Information supplied below:

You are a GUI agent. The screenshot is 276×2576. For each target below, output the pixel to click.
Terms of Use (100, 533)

End of Information supplied.
Information supplied below:

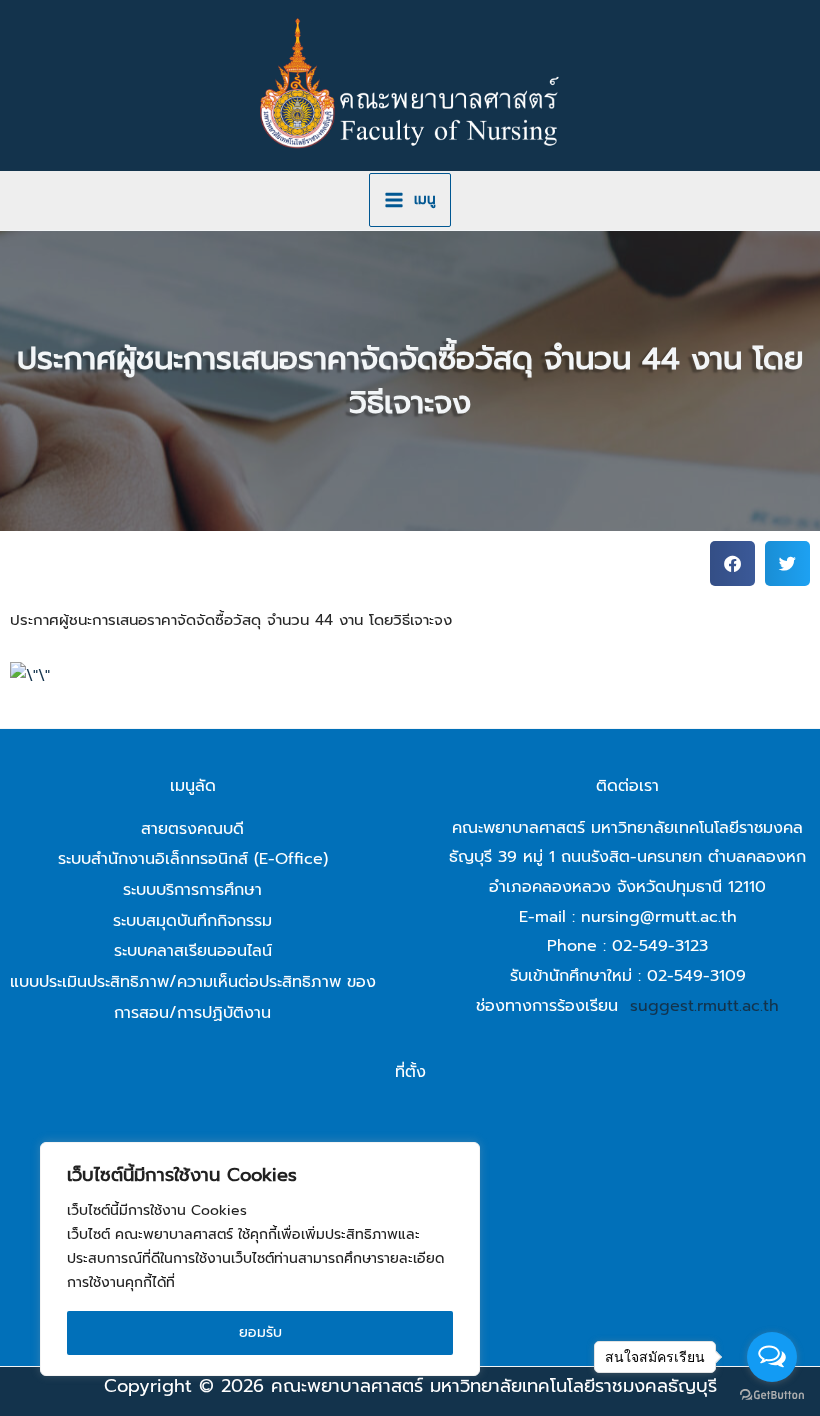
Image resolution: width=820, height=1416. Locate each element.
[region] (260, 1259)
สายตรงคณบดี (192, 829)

End of Information supplied.
Information supplied below:

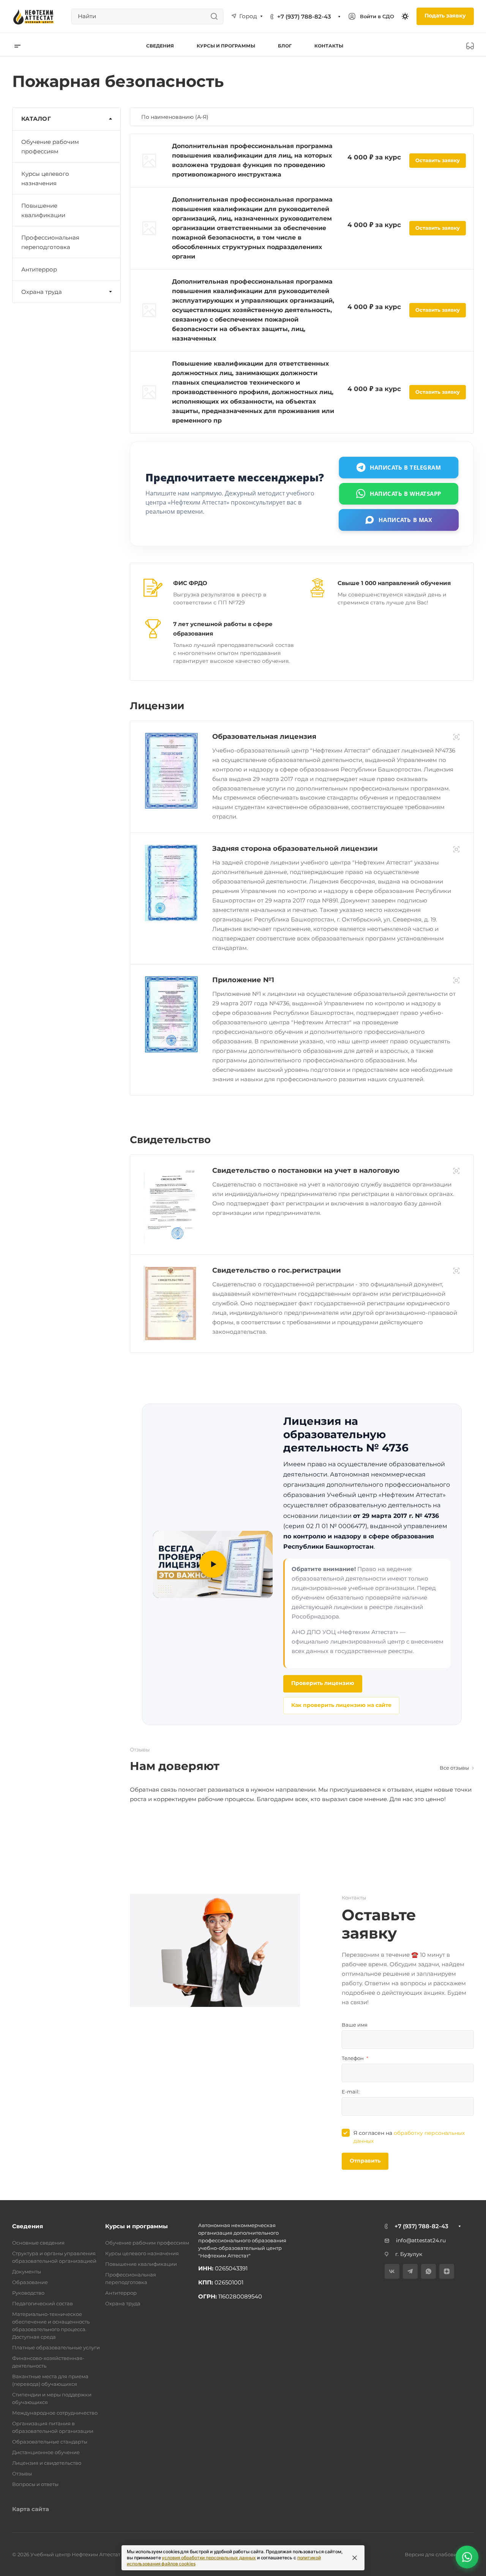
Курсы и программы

End of Information supplied.

#### [The problem]
Retype the portion of the data above that starts on the line with "You are a GUI" and finishes on the line with "Terms of Use (100, 533)", including both of those lines.

#### [Exercise result]
You are a GUI agent. The screenshot is 276×2576. For each target below, output the pixel to click.
Terms of Use (100, 533)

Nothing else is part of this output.